Hyperion

Sol esperaba.
Hacía horas que había entregado su única hija al Alcaudón. Hacía días que no comía ni dormía. La tormenta había rugido y había amainado, las Tumbas habían fulgurado como reactores fuera de control y las mareas de tiempo lo habían azotado con la fuerza de una ola gigante. Pero Sol se había aferrado a la escalinata de piedra de la Esfinge y había esperado. Seguía esperando.
Aturdido, atormentado por la fatiga y la preocupación, Sol descubrió que su mente de estudioso funcionaba con celeridad.
Durante la mayor parte de su vida y durante toda su carrera, Sol Weintraub, historiador, clasicista y filósofo, había analizado la ética de la conducta religiosa humana. La religión y la ética no eran siempre –ni siquiera a menudo– mutuamente compatibles. Las exigencias del absolutismo, el fundamentalismo religioso o el relativismo rampante a menudo reflejaban los peores aspectos de la cultura o los prejuicios contemporáneos, no un sistema donde el hombre y Dios pudieran vivir con un sentido de verdadera justicia. Sol había escrito su famoso libro (finalmente titulado El dilema de Abraham, publicado en una edición ingente con una tirada con la cual él nunca había soñado al escribir para editoriales académicas) cuando Rachel moría del mal de Merlín, y obviamente trataba acerca de la difícil elección de Abraham: obedecer o rechazar la orden de Dios de sacrificar a su hijo.
Sol había escrito que los tiempos primitivos exigían una obediencia primitiva, pero las generaciones posteriores evolucionaron hasta el punto en que los padres se ofrecían como prenda de sacrificio –en las oscuras noches de los hornos que jalonaban la historia de Vieja Tierra– y que las generaciones actuales tenían que rechazar toda orden de sacrificio. Sol había escrito que, fuera cual fuese la forma que Dios adoptara en la conciencia humana –mera manifestación del subconsciente con todas sus necesidades de venganza o un intento más consciente de evolución filosófica y ética–, la humanidad ya no aceptaría sacrificios en nombre de Dios. El sacrificio y la aceptación del sacrificio habían escrito la historia humana con sangre.
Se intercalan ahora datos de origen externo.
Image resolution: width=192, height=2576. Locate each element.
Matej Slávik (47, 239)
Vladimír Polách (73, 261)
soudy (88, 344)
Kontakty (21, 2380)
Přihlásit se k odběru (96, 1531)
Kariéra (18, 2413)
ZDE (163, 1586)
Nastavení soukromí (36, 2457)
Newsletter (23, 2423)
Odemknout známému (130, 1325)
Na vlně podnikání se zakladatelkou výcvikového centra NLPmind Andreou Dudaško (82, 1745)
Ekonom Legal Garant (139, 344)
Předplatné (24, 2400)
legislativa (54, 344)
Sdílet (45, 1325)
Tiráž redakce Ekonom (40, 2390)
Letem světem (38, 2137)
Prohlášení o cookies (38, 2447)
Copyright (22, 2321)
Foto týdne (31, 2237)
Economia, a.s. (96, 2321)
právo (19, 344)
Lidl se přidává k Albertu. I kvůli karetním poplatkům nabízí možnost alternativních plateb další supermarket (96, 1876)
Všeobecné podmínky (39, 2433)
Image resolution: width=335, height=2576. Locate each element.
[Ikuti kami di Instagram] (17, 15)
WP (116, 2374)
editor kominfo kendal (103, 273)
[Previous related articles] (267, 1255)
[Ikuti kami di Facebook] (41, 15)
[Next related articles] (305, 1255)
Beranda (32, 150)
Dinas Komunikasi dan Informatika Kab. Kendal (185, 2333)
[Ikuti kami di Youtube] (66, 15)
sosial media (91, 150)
Pero horas atrás, años atrás, Sol Weintraub había ofrendado a su única hija.
Durante años la voz de sus sueños se lo había ordenado. Durante años Sol se había negado. Al fin había aceptado, porque el tiempo había transcurrido, porque no quedaba otra esperanza, y porque había comprendido que la voz de sus sueños y los de Sarai, durante todos esos años, no era la voz de Dios, sino la de una fuerza oscura aliada con el Alcaudón.
Era la voz de su hija.
Con una repentina claridad que trascendía el dolor y la pesadumbre, Sol Weintraub comprendió perfectamente por qué Abraham había aceptado sacrificar a su hijo Isaac cuando el Señor se lo ordenó.
No era obediencia.
Ni siquiera era anteponer el amor de Dios al amor de su hijo.
Abraham ponía a prueba a Dios.
Al impedir el sacrificio en el último momento, al detener el cuchillo, Dios se había ganado el derecho –a ojos de Abraham y sus descendientes– de transformarse en el Dios de Abraham.